Data-invoer:
┌────────
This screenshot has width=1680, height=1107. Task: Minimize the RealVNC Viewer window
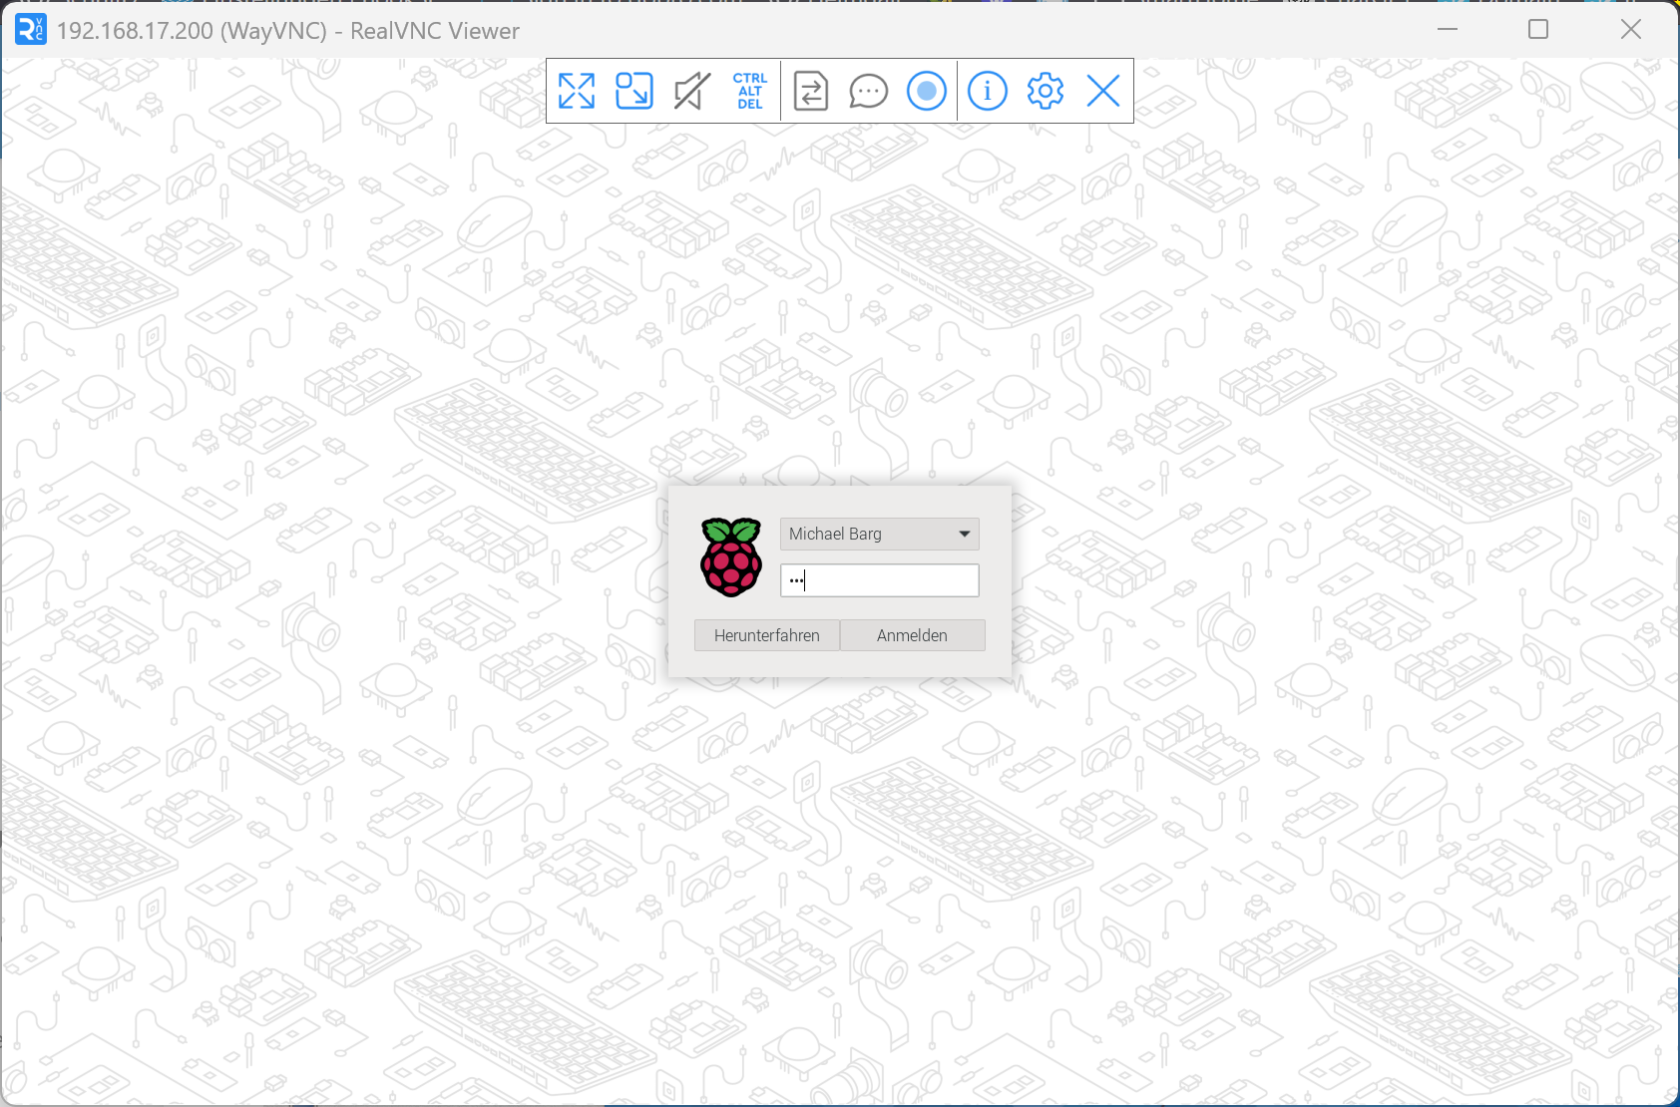click(x=1447, y=30)
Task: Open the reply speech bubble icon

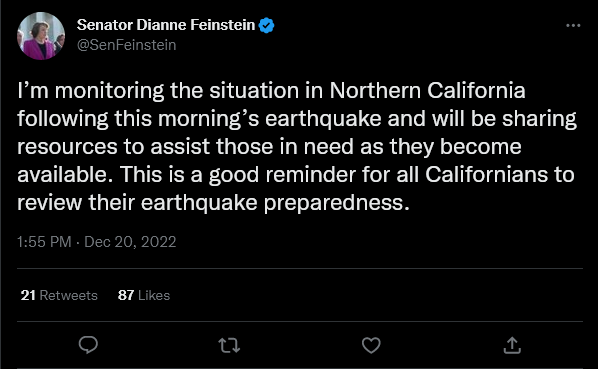Action: click(88, 345)
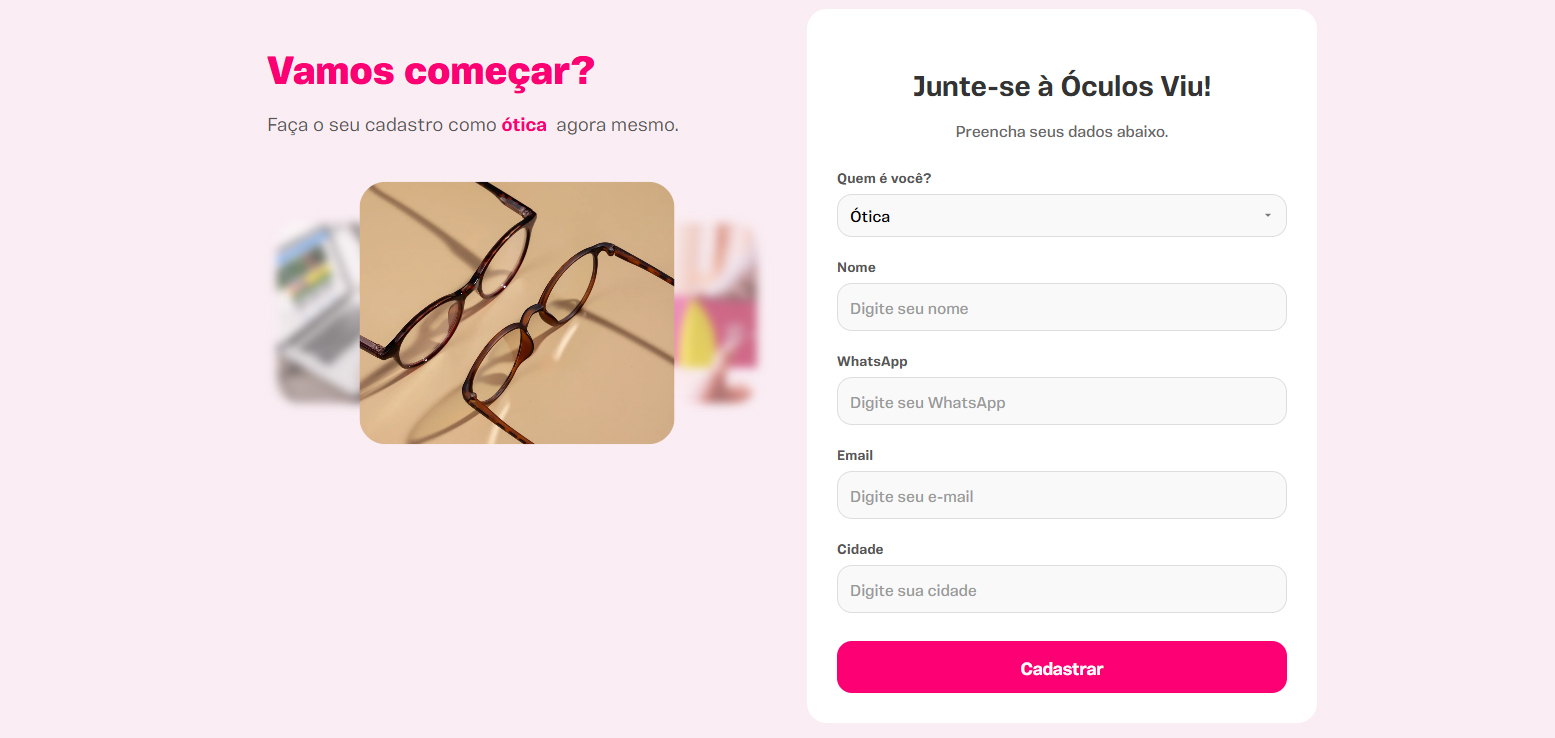Image resolution: width=1555 pixels, height=738 pixels.
Task: Click into the 'Digite sua cidade' field
Action: [x=1061, y=589]
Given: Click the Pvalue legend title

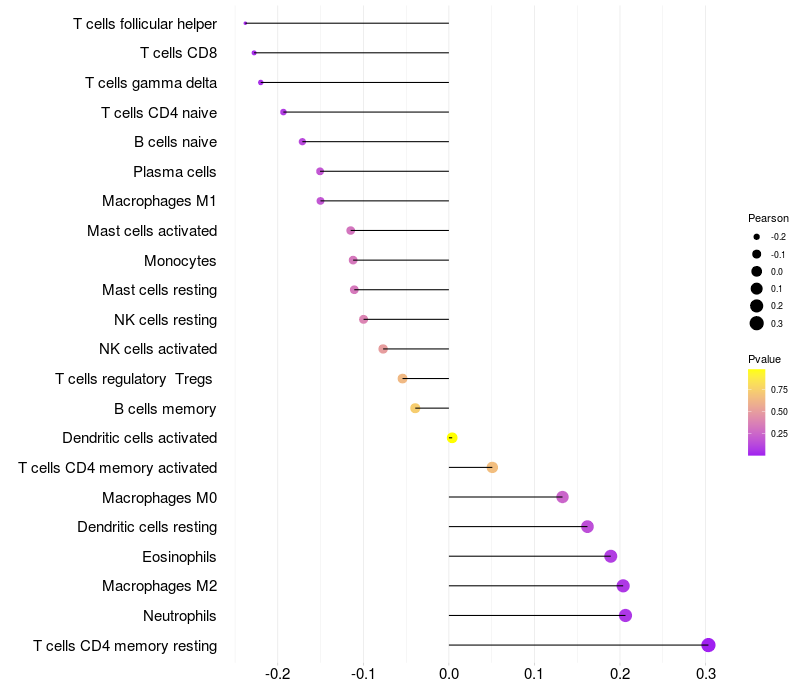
└────────
## SCHRIFTELIJKE OPDRACHT
Bewerk de data vanaf de regel met "Task: Open the reply speech bubble icon" tot en met het einde van de data: zet overal "chat bubble" in plaats van "speech bubble" en laat de rest zoals het is. Neem de afbeeldingen niet op in je antwoord.

## SCHRIFTELIJK ANTWOORD
Task: Open the reply chat bubble icon

Action: click(88, 345)
Image resolution: width=1555 pixels, height=738 pixels.
Task: Click into the 'Digite sua cidade' field
Action: [x=1061, y=589]
Given: Click the Pvalue legend title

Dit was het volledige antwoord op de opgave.